*Testo da leggere*
La stessa difesa di Genovese, scrive il giudice, ha "chiesto che fosse indicato a verbale che gli assegni circolari già emessi", per i risarcimenti offerti e rifiutati nell’udienza del 5 aprile, rimarranno depositati" nello studio legale "fino alla conclusione del processo", se le parti civili "dovessero mutare il proprio orientamento".

E l’imprenditore, tra l’altro, "resterà beneficiario" del trust "allo scopo di far fronte al risarcimento dei danni, mentre le ragioni delle vittime rimarranno in ogni caso garantite anche laddove l’imputato dovesse" scappare o morire. Quel trust, dunque, conclude il gup, non è "uno strumento di elusione della responsabilità giuridico-patrimoniale" dell’imputato.

*Consegna assegnata A*
Indichi se ciascuna delle seguenti affermazioni concorda con il testo sul trust dell'imputato, rispondendo sì o no e citando fedelmente le parole del testo che lo stabiliscono: (i) gli assegni circolari resteranno depositati nello studio legale fino alla conclusione del processo; (ii) le parti civili hanno accettato i risarcimenti offerti nell'udienza del 5 aprile; (iii) secondo il gup, il trust serve a eludere la responsabilità giuridico-patrimoniale dell'imputato.
Le voci non hanno alcun legame con il testo.

*Materiale di partenza*
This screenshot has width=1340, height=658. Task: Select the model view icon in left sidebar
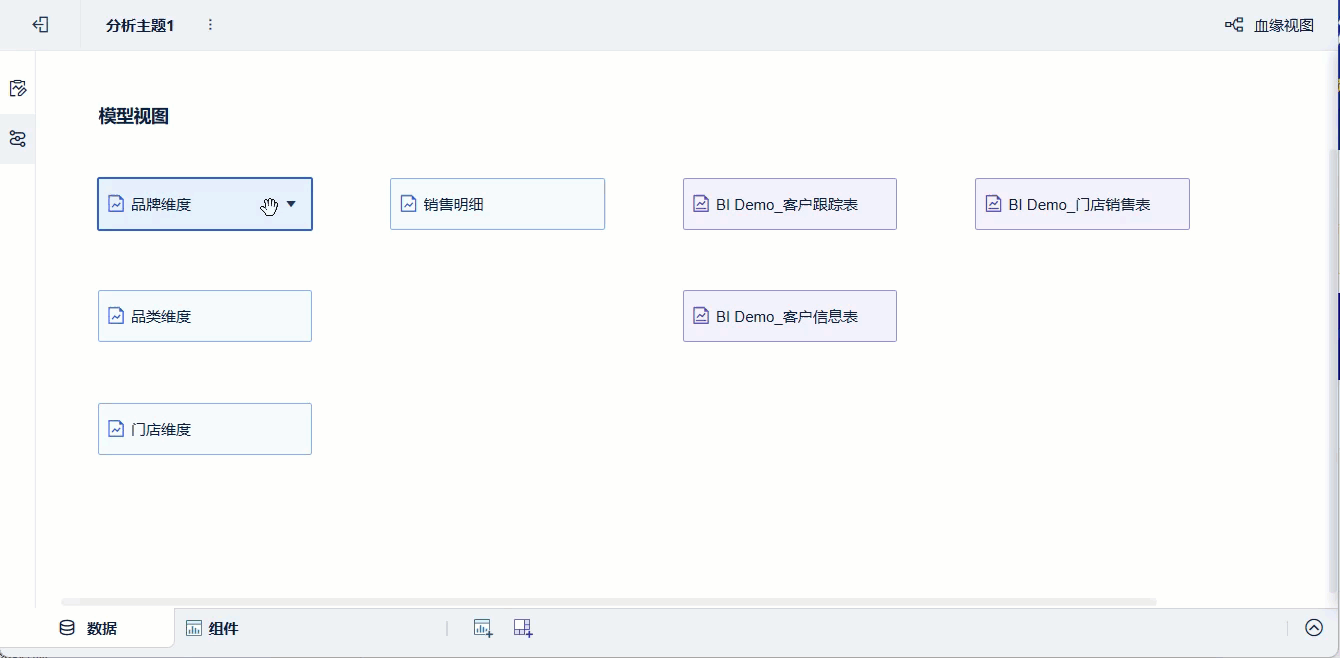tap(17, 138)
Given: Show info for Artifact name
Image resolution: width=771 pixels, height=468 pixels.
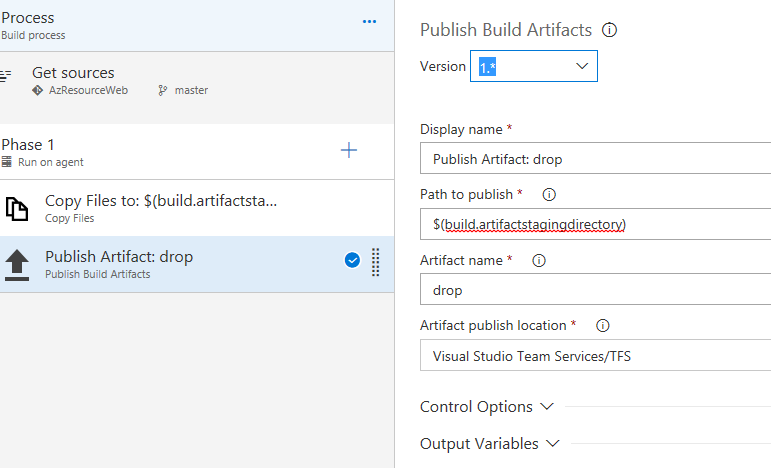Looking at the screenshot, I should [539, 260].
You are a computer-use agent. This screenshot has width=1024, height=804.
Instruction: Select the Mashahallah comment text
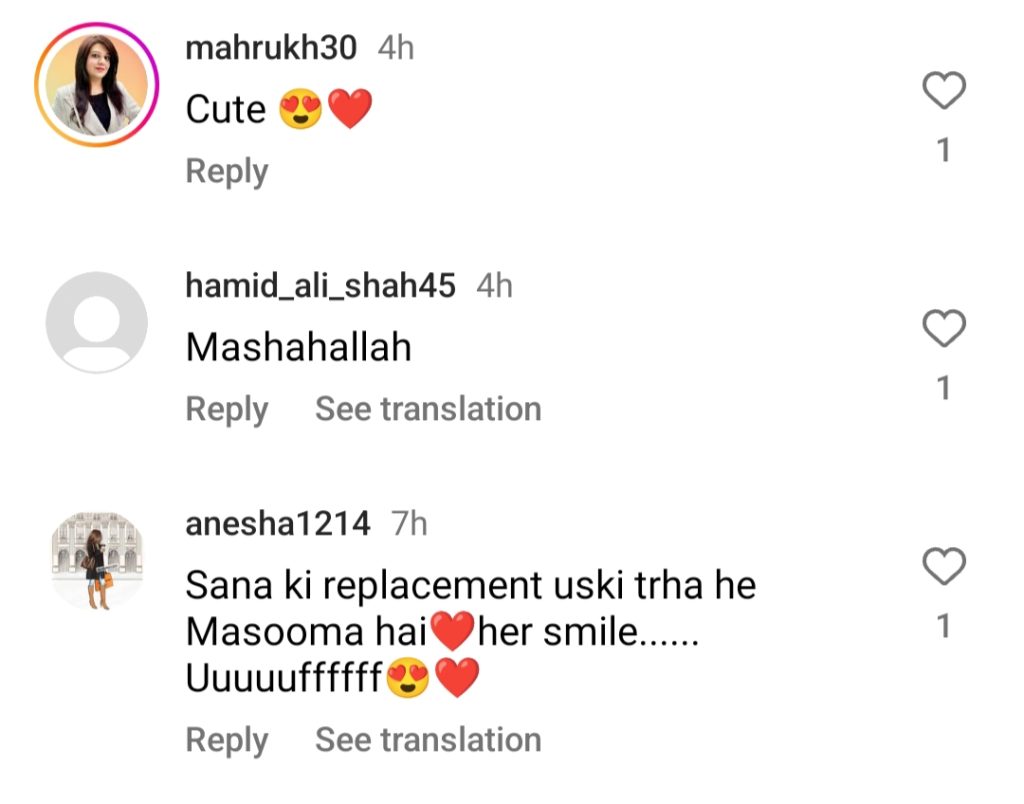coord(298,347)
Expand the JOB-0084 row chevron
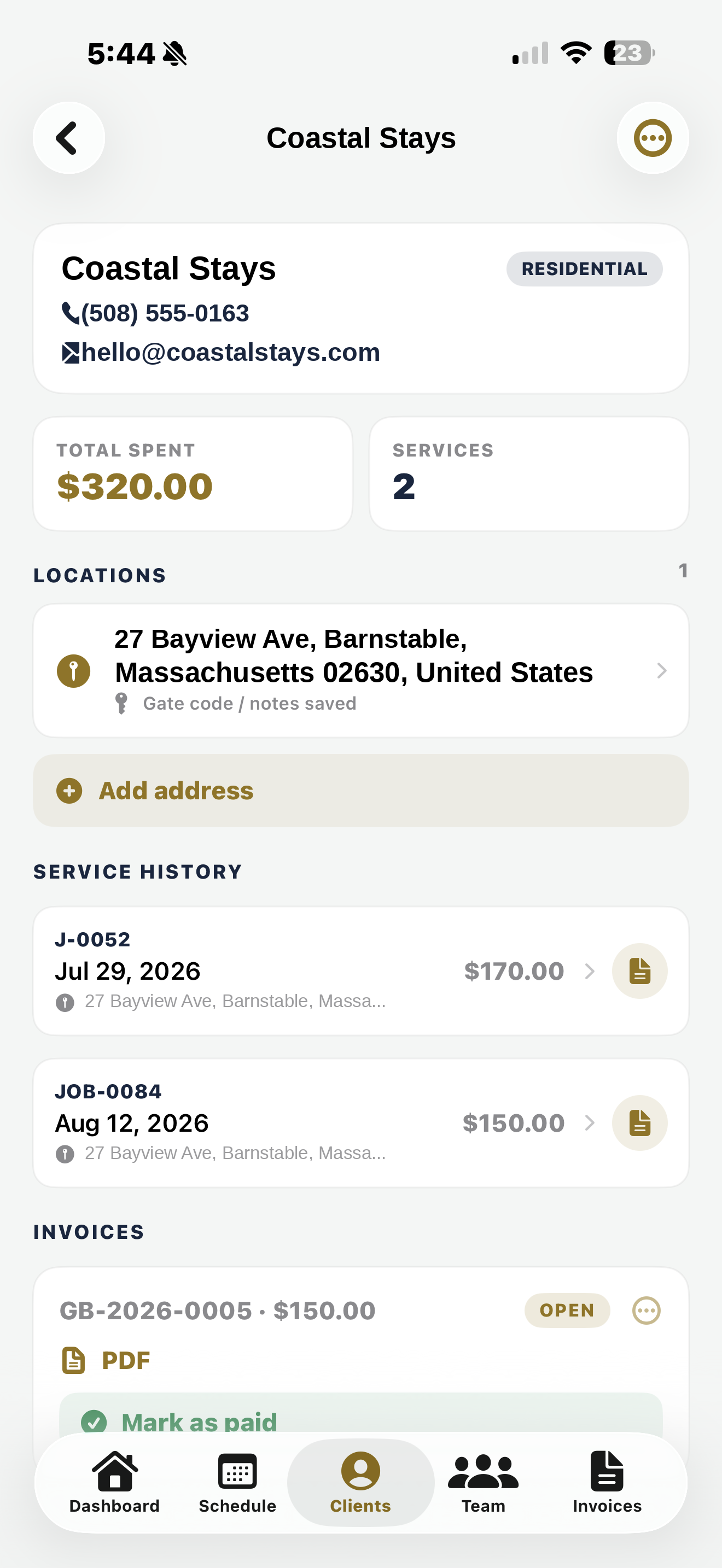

*Consegna assegnata B*
Riporti tutte le righe delle voci come elenco JSON di stringhe, una stringa per ciascuna riga, tralasciando le righe vuote ed escludendo le immagini.

*Risultato finale A*
(i) Sì: «fino alla conclusione del processo».
(ii) No: «per i risarcimenti offerti e rifiutati nell’udienza del 5 aprile».
(iii) No: «Quel trust, dunque, conclude il gup, non è».

*Risultato finale B*
[
  "This screenshot has width=1340, height=658. Task: Select the model view icon in left sidebar",
  "tap(17, 138)",
  "Given: Show info for Artifact name",
  "Image resolution: width=771 pixels, height=468 pixels.",
  "Looking at the screenshot, I should [539, 260].",
  "You are a computer-use agent. This screenshot has width=1024, height=804.",
  "Instruction: Select the Mashahallah comment text",
  "coord(298,347)",
  "Expand the JOB-0084 row chevron"
]